** Dataset entries follows **

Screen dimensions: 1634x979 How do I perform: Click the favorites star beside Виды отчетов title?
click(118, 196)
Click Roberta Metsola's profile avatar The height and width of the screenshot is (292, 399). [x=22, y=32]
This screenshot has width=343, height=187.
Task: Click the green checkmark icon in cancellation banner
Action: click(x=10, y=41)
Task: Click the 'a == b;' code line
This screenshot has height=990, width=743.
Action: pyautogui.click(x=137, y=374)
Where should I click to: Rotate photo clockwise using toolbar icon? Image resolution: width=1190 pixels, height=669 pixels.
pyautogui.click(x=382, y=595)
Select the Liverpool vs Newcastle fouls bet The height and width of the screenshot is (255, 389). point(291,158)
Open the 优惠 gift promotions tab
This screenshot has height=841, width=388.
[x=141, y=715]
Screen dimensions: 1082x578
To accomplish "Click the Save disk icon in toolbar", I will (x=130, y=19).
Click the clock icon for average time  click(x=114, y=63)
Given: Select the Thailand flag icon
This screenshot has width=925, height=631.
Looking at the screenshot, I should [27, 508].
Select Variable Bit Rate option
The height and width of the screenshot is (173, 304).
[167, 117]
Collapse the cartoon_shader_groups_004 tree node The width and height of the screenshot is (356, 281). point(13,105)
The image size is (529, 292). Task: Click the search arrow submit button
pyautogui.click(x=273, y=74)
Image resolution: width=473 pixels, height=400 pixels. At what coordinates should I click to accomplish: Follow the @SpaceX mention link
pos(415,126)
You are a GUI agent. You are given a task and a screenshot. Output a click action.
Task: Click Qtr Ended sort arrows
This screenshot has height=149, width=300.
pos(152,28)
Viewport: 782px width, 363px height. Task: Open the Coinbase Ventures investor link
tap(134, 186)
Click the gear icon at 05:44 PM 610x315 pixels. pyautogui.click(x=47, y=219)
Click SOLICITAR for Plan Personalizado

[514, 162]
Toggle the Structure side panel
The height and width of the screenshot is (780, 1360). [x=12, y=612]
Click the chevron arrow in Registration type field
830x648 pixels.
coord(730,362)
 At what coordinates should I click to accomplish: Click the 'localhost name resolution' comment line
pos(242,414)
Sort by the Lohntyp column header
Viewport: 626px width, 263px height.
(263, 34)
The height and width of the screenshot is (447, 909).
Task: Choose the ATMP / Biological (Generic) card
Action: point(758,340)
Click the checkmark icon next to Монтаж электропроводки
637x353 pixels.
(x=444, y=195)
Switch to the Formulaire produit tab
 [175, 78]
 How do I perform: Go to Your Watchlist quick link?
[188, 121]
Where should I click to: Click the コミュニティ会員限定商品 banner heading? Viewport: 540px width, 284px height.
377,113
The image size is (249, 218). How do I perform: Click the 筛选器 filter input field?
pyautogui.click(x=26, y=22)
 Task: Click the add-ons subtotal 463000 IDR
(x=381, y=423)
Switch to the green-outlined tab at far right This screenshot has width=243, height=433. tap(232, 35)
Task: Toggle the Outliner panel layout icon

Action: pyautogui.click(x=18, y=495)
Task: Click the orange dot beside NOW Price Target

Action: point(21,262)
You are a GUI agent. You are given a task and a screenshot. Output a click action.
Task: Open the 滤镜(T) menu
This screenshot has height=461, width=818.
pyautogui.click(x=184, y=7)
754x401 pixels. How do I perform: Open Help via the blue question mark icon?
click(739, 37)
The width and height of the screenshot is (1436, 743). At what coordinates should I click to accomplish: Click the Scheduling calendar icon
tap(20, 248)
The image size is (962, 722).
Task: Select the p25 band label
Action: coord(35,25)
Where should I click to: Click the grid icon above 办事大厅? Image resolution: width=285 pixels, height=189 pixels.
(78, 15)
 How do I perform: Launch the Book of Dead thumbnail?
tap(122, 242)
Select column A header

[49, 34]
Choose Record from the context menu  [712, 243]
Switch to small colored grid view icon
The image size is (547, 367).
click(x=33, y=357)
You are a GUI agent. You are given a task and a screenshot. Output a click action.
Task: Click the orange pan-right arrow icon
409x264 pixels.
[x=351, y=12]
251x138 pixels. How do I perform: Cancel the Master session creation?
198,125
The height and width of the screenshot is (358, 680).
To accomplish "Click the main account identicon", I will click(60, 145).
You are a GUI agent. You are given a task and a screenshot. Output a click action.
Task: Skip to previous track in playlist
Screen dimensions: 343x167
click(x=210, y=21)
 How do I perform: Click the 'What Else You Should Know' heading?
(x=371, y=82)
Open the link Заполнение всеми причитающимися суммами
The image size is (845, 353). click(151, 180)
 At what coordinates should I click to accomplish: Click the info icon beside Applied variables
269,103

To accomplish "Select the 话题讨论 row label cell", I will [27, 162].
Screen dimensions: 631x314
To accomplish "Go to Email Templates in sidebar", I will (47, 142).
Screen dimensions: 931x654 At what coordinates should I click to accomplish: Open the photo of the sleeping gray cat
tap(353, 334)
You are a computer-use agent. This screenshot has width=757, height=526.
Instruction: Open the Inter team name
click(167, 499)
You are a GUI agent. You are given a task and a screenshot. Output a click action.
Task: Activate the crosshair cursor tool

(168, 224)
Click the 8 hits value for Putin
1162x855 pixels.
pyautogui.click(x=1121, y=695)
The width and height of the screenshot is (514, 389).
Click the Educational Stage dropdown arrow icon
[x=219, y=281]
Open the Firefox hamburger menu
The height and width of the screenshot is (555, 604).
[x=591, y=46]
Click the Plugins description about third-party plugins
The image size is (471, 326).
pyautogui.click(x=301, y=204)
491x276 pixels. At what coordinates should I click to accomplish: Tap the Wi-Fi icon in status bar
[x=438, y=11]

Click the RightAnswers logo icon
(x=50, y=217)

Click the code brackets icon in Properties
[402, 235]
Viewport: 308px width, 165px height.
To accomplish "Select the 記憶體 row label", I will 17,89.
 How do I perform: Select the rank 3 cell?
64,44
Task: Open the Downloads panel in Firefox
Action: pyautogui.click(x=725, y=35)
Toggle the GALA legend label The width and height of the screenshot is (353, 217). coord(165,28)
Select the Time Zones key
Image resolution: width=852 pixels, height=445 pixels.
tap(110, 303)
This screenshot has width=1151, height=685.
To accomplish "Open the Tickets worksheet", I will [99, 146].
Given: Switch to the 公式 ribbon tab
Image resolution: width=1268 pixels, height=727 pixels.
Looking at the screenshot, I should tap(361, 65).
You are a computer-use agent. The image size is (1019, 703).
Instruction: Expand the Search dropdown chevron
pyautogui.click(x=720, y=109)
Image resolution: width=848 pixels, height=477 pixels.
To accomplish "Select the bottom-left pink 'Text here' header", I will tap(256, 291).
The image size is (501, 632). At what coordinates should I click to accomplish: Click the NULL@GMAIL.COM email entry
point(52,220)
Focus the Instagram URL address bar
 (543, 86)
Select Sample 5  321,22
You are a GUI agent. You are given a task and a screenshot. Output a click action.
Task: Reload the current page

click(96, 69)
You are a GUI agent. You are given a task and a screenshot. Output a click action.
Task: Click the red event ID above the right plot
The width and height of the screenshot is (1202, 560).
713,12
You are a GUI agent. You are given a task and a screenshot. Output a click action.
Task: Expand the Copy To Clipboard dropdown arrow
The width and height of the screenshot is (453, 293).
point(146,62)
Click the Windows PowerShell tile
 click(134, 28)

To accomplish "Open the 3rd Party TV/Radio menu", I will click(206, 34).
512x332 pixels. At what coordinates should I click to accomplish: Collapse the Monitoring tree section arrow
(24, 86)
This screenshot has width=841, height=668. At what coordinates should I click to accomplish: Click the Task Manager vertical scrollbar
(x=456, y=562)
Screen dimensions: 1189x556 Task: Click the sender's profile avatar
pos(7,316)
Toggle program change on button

** End of Dataset entries **

● Task directions:
Output only the lines from the one that contains "The width and height of the screenshot is (453, 293)." through the last line of the data above, each restated exactly.

● Exercise answer:
The width and height of the screenshot is (453, 293).
point(146,62)
Click the Windows PowerShell tile
 click(134, 28)

To accomplish "Open the 3rd Party TV/Radio menu", I will click(206, 34).
512x332 pixels. At what coordinates should I click to accomplish: Collapse the Monitoring tree section arrow
(24, 86)
This screenshot has width=841, height=668. At what coordinates should I click to accomplish: Click the Task Manager vertical scrollbar
(x=456, y=562)
Screen dimensions: 1189x556 Task: Click the sender's profile avatar
pos(7,316)
Toggle program change on button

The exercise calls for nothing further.